Part of the recurring debate over America’s gun violence addresses questions over news media coverage. These questions become more urgent when children are victims, such as in the recent school shooting in Uvalde, Texas. What kind of coverage is appropriate? Should journalists ever show bodies and blood? Would such graphic coverage galvanize public opinion into policy, or would it numb us even more to the parade of gun violence?

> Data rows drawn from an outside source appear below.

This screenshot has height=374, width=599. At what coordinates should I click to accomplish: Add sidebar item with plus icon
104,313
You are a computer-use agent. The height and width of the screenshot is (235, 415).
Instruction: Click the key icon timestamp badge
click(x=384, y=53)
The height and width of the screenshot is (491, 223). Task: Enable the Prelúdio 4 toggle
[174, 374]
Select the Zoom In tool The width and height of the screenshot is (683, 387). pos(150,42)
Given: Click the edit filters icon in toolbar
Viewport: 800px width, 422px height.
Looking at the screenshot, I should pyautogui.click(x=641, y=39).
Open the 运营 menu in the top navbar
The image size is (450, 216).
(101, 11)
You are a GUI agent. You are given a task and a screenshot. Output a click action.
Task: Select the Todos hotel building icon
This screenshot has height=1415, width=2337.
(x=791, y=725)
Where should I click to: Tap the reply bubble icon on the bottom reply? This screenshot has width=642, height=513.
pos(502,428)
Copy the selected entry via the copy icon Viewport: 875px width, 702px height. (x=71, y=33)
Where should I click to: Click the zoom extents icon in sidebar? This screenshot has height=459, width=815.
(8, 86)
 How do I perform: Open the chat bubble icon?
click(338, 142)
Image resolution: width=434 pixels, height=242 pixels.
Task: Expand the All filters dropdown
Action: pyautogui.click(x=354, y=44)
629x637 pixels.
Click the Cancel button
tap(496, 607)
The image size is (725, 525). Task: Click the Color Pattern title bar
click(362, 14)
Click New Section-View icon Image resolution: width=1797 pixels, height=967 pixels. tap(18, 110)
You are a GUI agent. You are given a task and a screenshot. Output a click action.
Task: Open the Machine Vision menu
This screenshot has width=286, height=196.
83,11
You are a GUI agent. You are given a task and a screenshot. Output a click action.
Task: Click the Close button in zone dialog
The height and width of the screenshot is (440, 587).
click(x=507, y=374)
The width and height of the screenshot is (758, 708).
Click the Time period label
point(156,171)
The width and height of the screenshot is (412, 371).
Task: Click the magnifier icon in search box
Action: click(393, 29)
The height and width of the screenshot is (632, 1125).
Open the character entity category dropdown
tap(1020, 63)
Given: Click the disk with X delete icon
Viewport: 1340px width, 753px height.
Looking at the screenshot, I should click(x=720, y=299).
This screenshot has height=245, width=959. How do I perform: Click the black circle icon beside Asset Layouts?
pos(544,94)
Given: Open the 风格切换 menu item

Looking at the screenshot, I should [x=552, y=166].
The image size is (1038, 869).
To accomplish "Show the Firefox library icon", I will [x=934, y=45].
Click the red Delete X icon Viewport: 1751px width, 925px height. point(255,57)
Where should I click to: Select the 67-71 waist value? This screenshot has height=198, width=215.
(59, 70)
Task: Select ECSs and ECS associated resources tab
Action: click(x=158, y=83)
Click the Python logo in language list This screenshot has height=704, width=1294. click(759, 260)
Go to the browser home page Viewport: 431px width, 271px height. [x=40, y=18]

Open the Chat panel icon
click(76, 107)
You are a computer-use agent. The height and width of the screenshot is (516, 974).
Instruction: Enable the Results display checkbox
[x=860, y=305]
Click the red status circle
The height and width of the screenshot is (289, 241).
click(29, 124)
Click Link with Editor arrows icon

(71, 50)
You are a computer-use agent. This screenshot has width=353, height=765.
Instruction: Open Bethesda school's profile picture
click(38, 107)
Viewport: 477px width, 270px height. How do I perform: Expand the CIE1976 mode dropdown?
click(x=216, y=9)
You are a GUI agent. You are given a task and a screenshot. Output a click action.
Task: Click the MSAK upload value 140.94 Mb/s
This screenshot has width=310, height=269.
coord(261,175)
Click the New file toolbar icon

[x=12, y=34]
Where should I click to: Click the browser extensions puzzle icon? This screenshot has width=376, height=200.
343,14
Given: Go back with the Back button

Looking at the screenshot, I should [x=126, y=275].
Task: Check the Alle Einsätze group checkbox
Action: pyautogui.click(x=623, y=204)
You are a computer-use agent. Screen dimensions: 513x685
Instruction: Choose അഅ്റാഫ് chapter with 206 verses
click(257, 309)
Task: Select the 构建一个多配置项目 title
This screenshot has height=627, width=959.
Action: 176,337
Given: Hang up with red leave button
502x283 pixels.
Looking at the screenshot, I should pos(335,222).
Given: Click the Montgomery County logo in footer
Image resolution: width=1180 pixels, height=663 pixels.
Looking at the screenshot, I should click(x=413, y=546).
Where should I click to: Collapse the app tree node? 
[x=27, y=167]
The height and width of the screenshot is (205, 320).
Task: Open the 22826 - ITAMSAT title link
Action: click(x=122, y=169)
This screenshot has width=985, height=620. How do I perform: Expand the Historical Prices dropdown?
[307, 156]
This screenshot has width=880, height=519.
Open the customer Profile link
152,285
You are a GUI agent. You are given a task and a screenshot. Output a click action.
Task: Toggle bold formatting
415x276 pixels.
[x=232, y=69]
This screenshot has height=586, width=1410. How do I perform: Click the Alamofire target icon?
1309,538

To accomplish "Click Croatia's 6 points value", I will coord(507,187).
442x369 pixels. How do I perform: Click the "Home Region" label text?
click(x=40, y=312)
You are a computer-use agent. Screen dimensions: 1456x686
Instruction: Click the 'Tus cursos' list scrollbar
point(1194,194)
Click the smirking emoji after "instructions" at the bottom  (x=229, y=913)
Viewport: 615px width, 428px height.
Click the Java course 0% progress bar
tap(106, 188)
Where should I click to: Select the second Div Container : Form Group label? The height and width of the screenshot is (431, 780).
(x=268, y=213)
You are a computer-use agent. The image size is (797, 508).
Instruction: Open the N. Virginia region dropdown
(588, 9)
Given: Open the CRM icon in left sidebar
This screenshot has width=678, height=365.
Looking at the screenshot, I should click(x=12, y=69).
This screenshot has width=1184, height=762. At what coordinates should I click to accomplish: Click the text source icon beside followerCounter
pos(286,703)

Some have begun calling for more dramatic action by journalists to depict results of the violence – even perhaps the bodies of victims. Jeh Johnson, the former homeland security secretary, recently wrote that “something graphic is required to awaken the public to the real horror of these repeated tragedies,” calling for something like “an Emmitt Till moment” when the country was shocked after the mother of the slain 14-year-old insisted his battered body be shown by the media in 1955, which further motivated the burgeoning Civil Rights movement (Johnson, 2022). Similarly, New York University professor, Susie Linfield, argued that “a serious case can be made – indeed, I agree with it – that the nation should see exactly how an assault rifle pulverizes the body of a 10-year-old, just as we need to see (but rarely did) the injuries to our troops in the Iraq and Afghanistan wars” (Linfield, 2022).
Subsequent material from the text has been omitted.